═════ Given passage
Happy Samhain/All Hallow’s Eve/Halloween! Part 3: “The Witch” / “La Strega in Amore”
I was not predisposed to like this film. I am a huge fan of
the source material, Carlos Fuentes’ novella “Aura” and I made the mistake of
reading reviews that were less than appreciative. To be sure, there are of
necessity, differences in the authorial voices.
The plot is easily recounted: Sergio Logan, scholar/lady’s man, is
led to accept a position for Consuelo, a wealthy widow, to bring order to her
late husband’s library and ready his memoirs for publication. Our scholar
demurs and is ready to brush off the old lady, until he meets her daughter Aura.
In short order, things get weird. Sergio’s predecessor, Fabrizio, appears on
the scene, our scholar is possessed of jealousy and after a while – days – he accidentally
kills the librarian. Mother and daughter impress on the scholar to dispose of
the body and blackmail him into staying. Beyond this point, it becomes clear
that the daughter is not the old woman’s daughter, but an emanation of the old woman’s
will, conjured by some manner of sorcery and who has continued to enslave the
scholar up to the point where he has outlived his usefulness. At this point,
history repeats itself as another handsome, young man appears to take the job
and this will eventually result in the scholar’s death. He breaks the pattern,
seizes the old woman and after dragging her out into the courtyard of her palazzo,
lights her afire. And FIN.
══════════
* _Requirement 1_: Which characters does the film review name in its plot summary? List them all.
═════ Given records
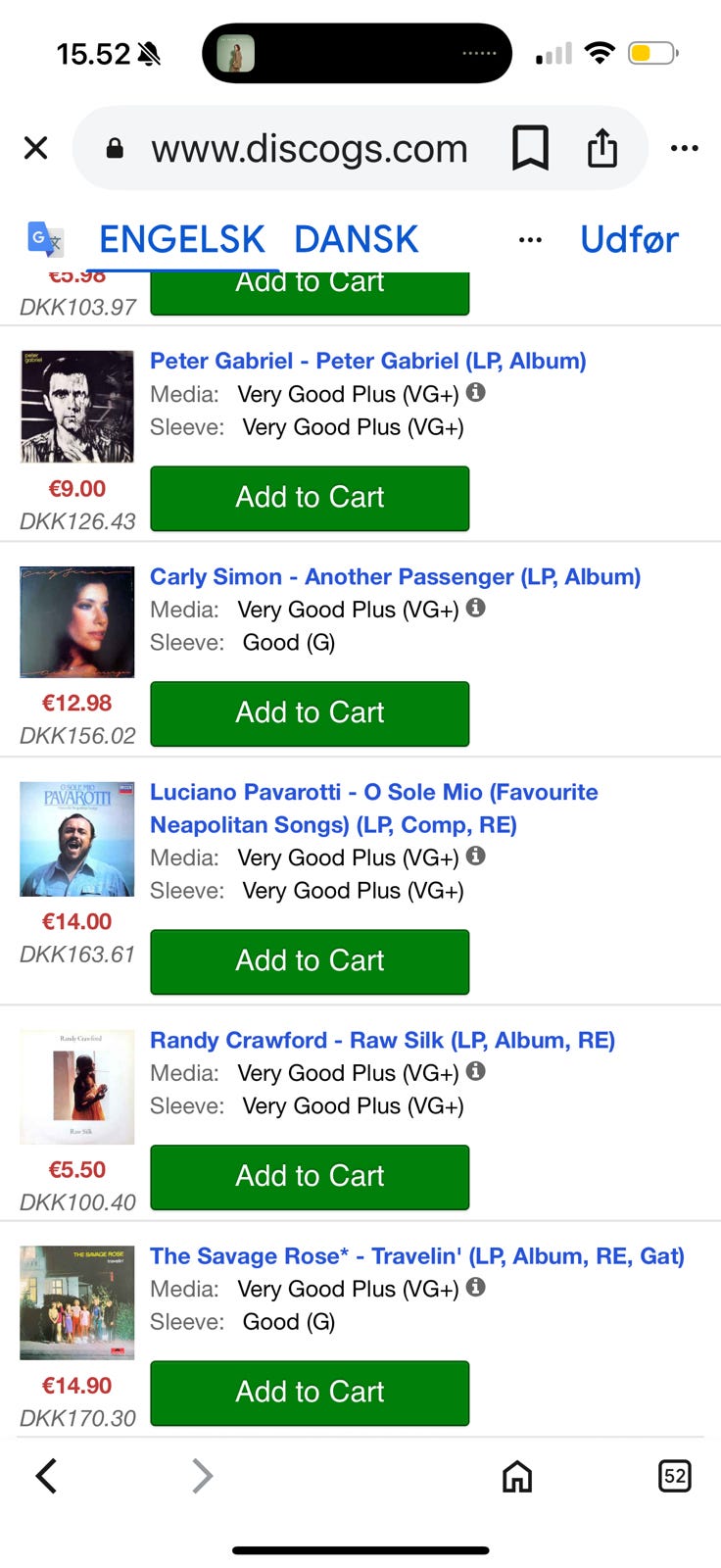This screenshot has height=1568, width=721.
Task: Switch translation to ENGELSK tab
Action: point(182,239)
══════════
═════ Given records
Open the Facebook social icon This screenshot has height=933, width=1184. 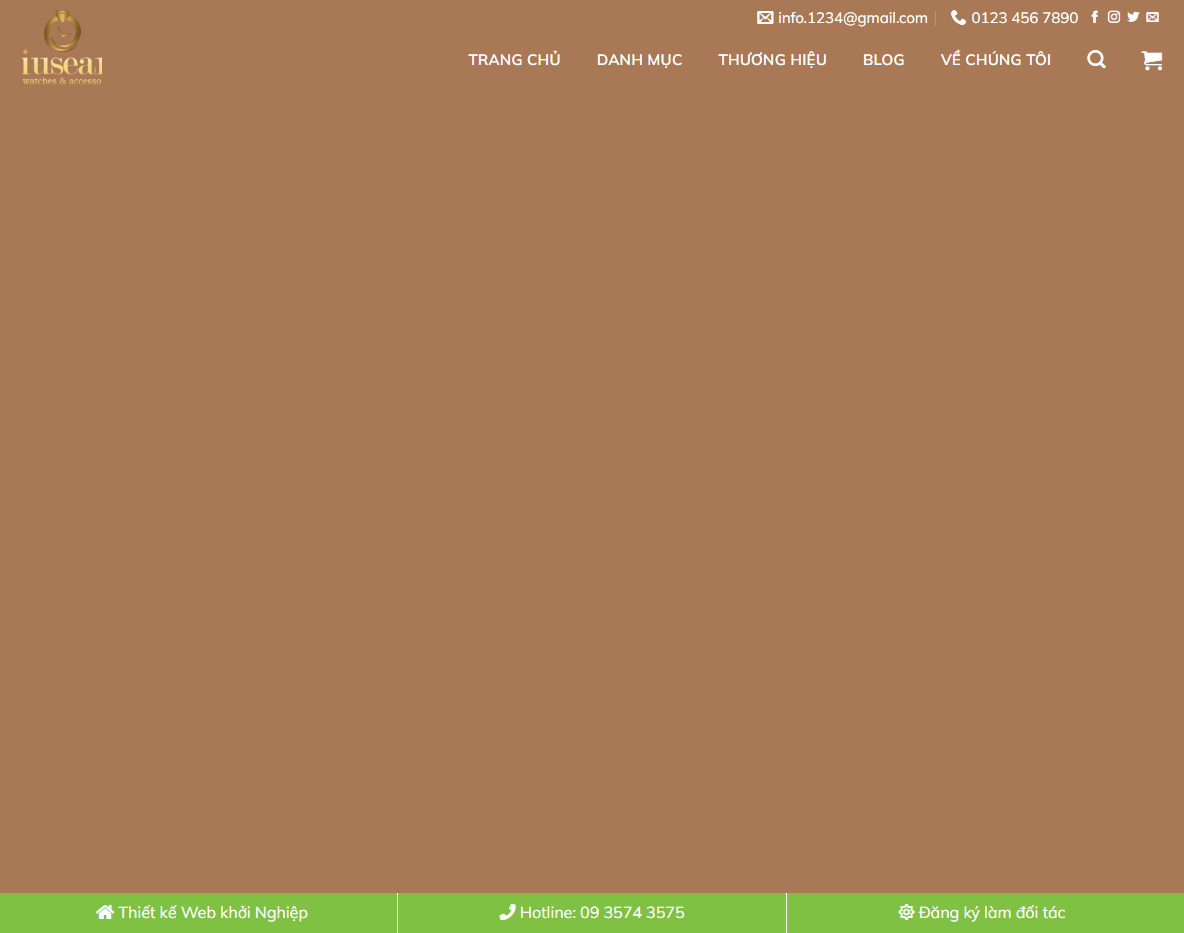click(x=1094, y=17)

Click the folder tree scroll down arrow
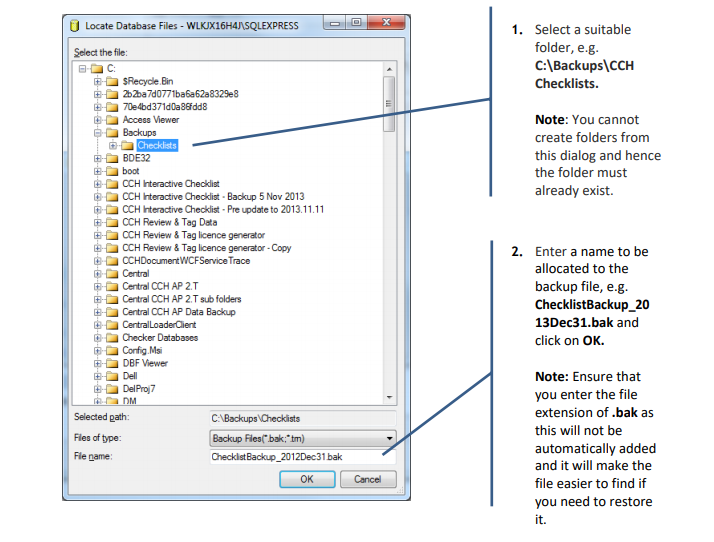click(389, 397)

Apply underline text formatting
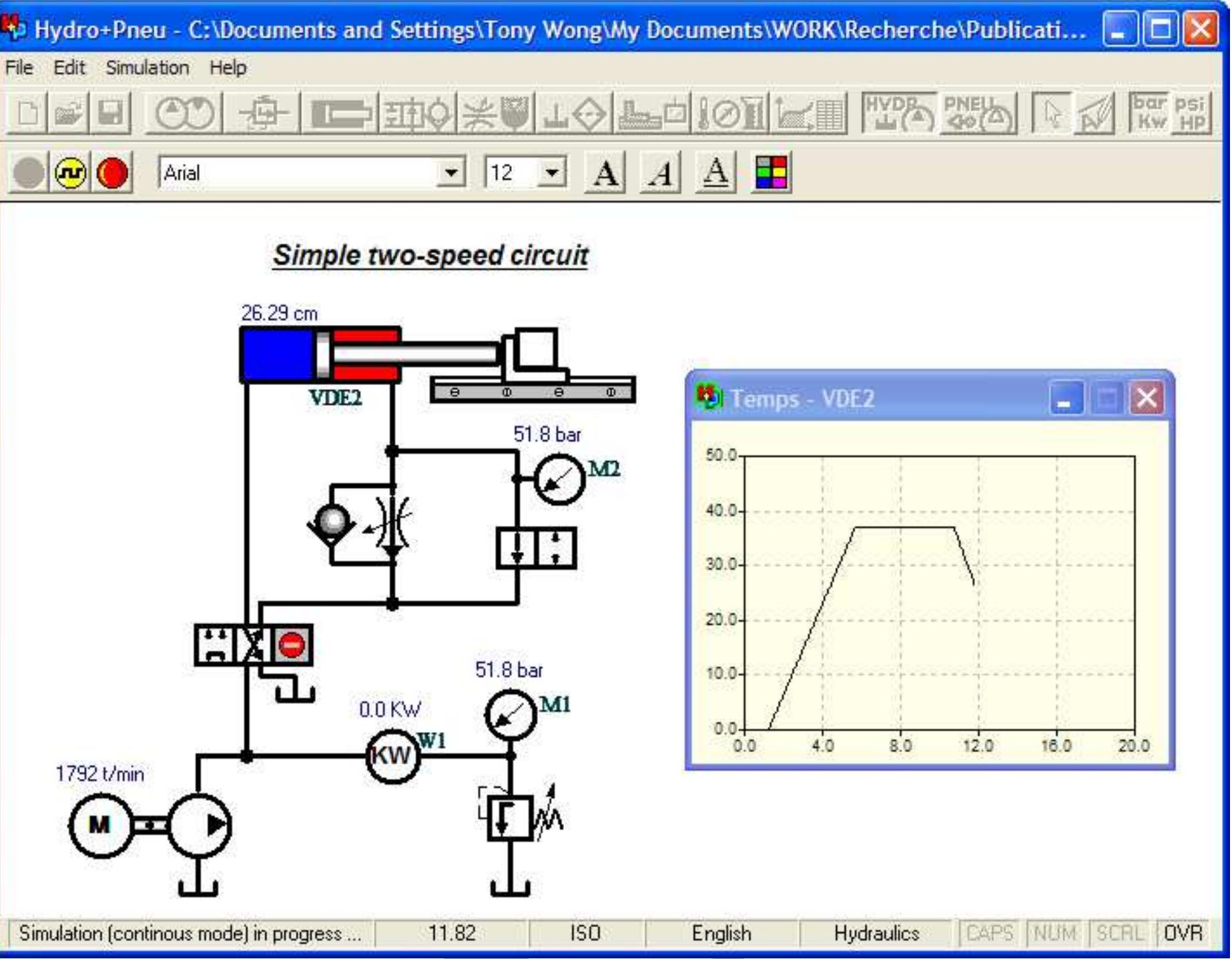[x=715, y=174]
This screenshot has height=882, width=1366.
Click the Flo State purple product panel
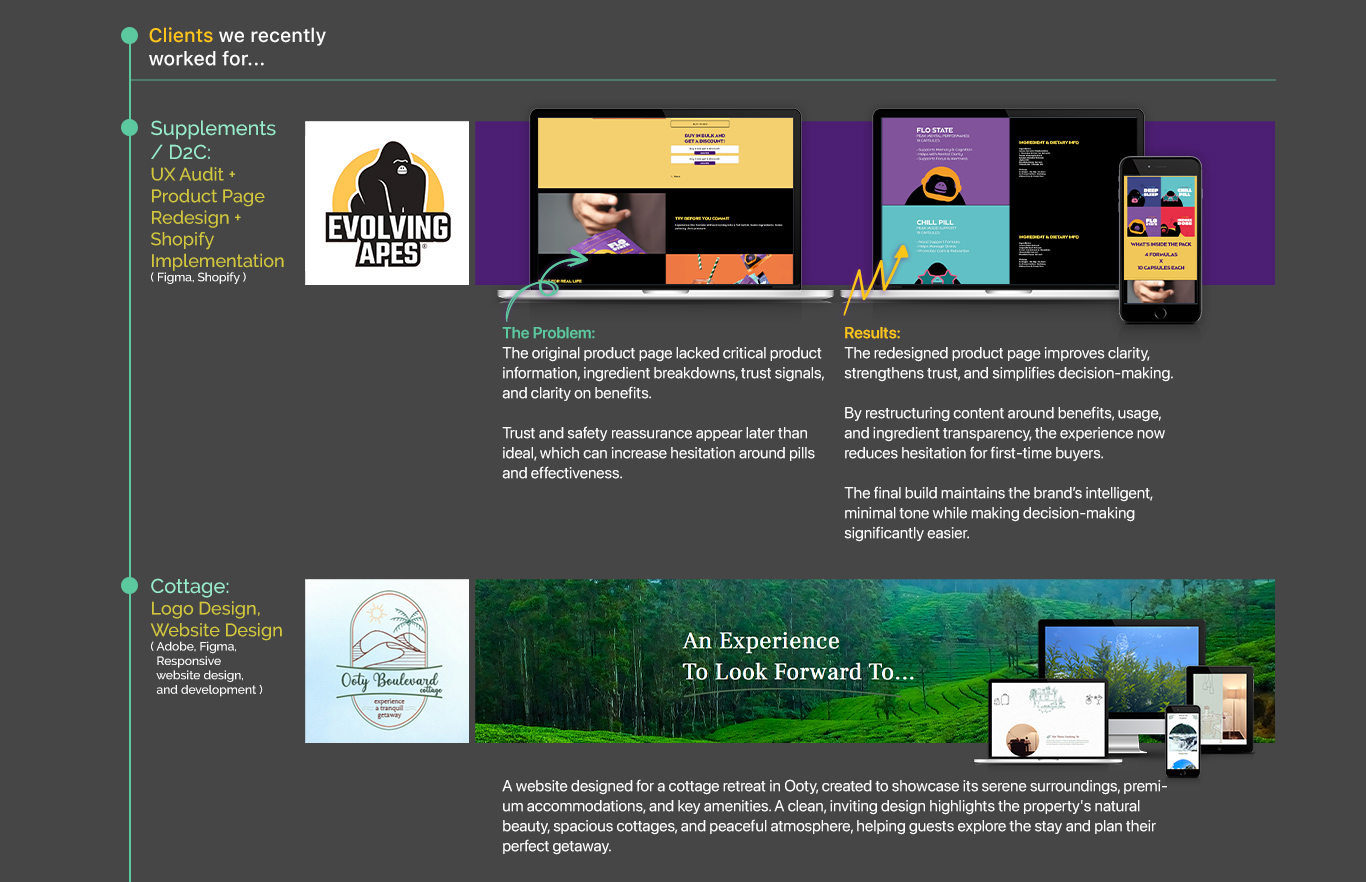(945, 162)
══════════
* _Requirement 2_: From the records, copy word for word the part that opens with the line containing "This screenshot has height=1568, width=721." and closes with the line containing "Action: point(182,239)". Omit the pictures.

* _Solution 1_: Sergio Logan, Consuelo, Aura, Fabrizio

* _Solution 2_:
This screenshot has height=1568, width=721.
Task: Switch translation to ENGELSK tab
Action: point(182,239)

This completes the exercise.